We probably don’t need awareness for the sort of cause you’d want to raise awareness for. We don’t, and even if we did, most people suck at spreading useful awareness.We know breast cancer exists, we know mental health is a thing, we are all aware that ALS exists. We probably do not need the sort of awareness that broadcasts to the world that you are aware a well known problem exists and think that it’s fucked up.
You know what charities need? Money and time. You aren’t required to buy a shirt or a bumper sticker. Just give them the fucking money, I guarantee it will go to a better place than a t-shirt wholesaler.
Volunteer. Do anything that doesn’t involve turning charity into yet another brand for you to purchase. Is Susan G Komen really all that dissimilar from Nike? They both are more than willing to sue you if you use their iconic phrases (for the Cure and JUST DO IT even look alike). You are no humanitarian for that breast cancer awareness shirt. You know who took the money from that? Are you really sure it’s going to help anyone, at all, with anything? Did you check? Because all I see is a company using your misguided philanthropy to sell you a shirt. And misguided is being generous.
You may not give a shit about the cause but care deeply about being seen to care. I’ve seen dozens of ‘awareness’ campaigns that sold plenty of shirts, made plenty of money, and that money went… Well they don’t say. And never, not one time, has anyone attempted to constructively inform me about the issue. Your breast cancer shirt, you, the 17 year old with a save the tatas shirt, doesn’t do shit for the women most likely to get breast cancer. Septuagenarians getting breast exams isn’t as fun or as cheeky I suppose. The ALS ice bucket challenge was just an (admittedly pretty cool) viral idea attached to a plea for charity. How many of us would have done the ice bucket challenge if the charity was removed? Because I, along with my team, have done it, and trust me when I say charity was not a motivating cause. Seeing our well endowed trainer in a wet shirt? Yup. Some degenerative disease? Dude. Tits. I’m not proud of that but it is the honest to god truth.

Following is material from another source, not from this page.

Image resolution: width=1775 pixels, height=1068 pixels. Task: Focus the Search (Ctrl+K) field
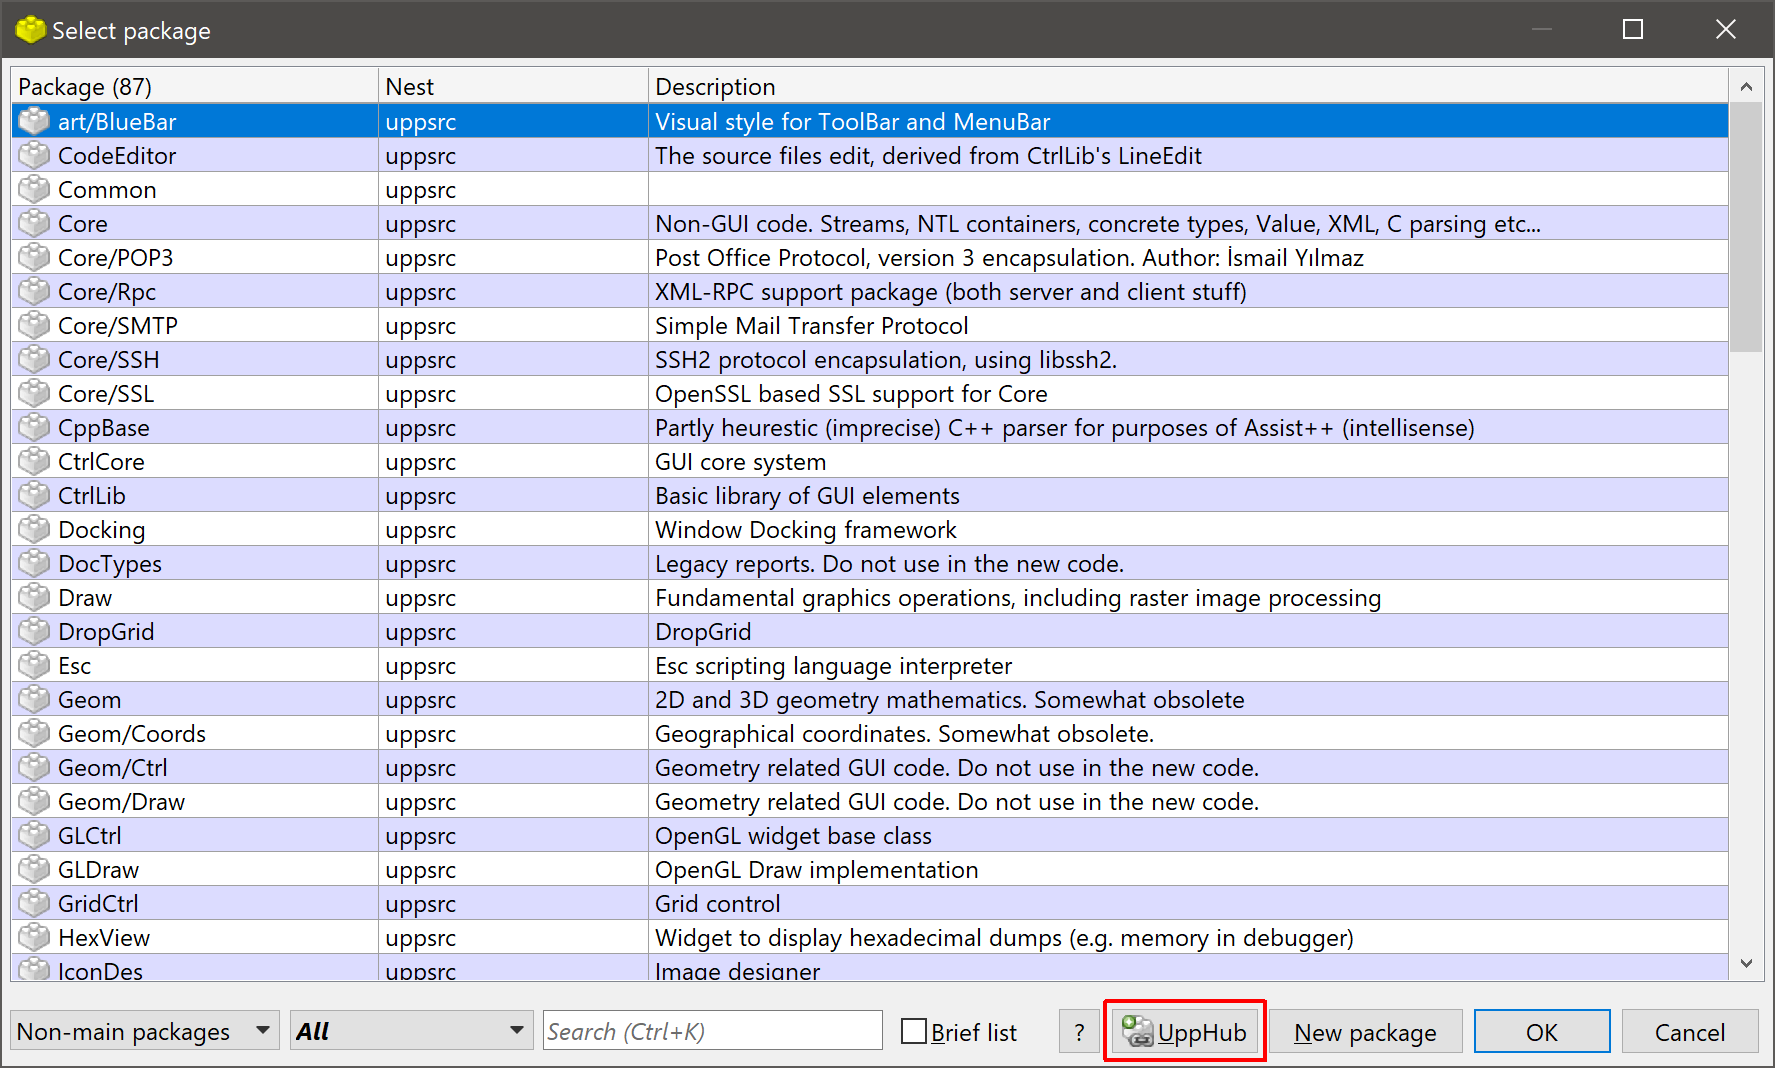pos(712,1031)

Philanthropy has become trendy, and that is so damn close to being awesome, it really is. Because all we have to do to not fuck this up is actually educate or donate. We could make the world a better place for its own sake. Teach people what the symptoms of ALS are, provide links to donate money, use your time and energy to help an ALS specific charity, or any charity. Just go and ask them what they need on some random tuesday, everyone has manpower on Thanksgiving. But just buying a sticker that says you support charities, I mean I guess some of that goes to the charity, but it feels like all we have accomplished is creating a massive swell of activity around charities with anything happening for the charities being a fortunate byproduct of our own narcissism. This happens plenty in mental health awareness too. And I say this as someone with diagnosed depression and anxiety, with a mother with the same, a long history of addictive personalities on both sides and a family history on my mothers side vaguely alluded to “madness” which currently has me paranoid that schizophrenia is right around the corner. It would probably manifest in the next half a decade.
Telling your story, how you overcame mental illness, or even just sharing that it’s beating your ass can be really great. Solidarity is amazing. But the focus has to be on getting better, on actually helping people, on how we can all move forward. It can’t be “my experience makes me unique and special and my life is so hard and fuck you.” Because guess what you did, you asshole? You made us all look bad. We’re all, and certainly on the internet, some sort of messed up. It shows up differently in everyone, but we have all been hurt by genetics, chance, or just the world being a cold and messed up place. Confrontation and anger aren’t going to help that. People reaching out to me the nights I spent wondering if a single person I talked to that day would care if I hadn’t bothered to wake up got me through some of the toughest times of my life. Just ask someone if they’re ok, tell people (either in private or, should you choose, just tell everyone who follows you) that you’re there to talk to. Don’t just post the suicide hotlines number and call it a day. I know plenty of charities that do awesome work that need the attention and the money too (seriously, I go to a charity run therapist for minors and have for almost a year now, they need time and money as badly as anyone).
Trust me, there are people out there trying to make a difference in everyone’s life. For any cause. In my specific case mental health charities have helped my life in dramatic and personal ways, but what they need isn’t just awareness, they need time and money. Both things that are, you know, actually hard to give up. Because the world won’t get better without work, and awareness doesn’t do much if all everyone offers is that.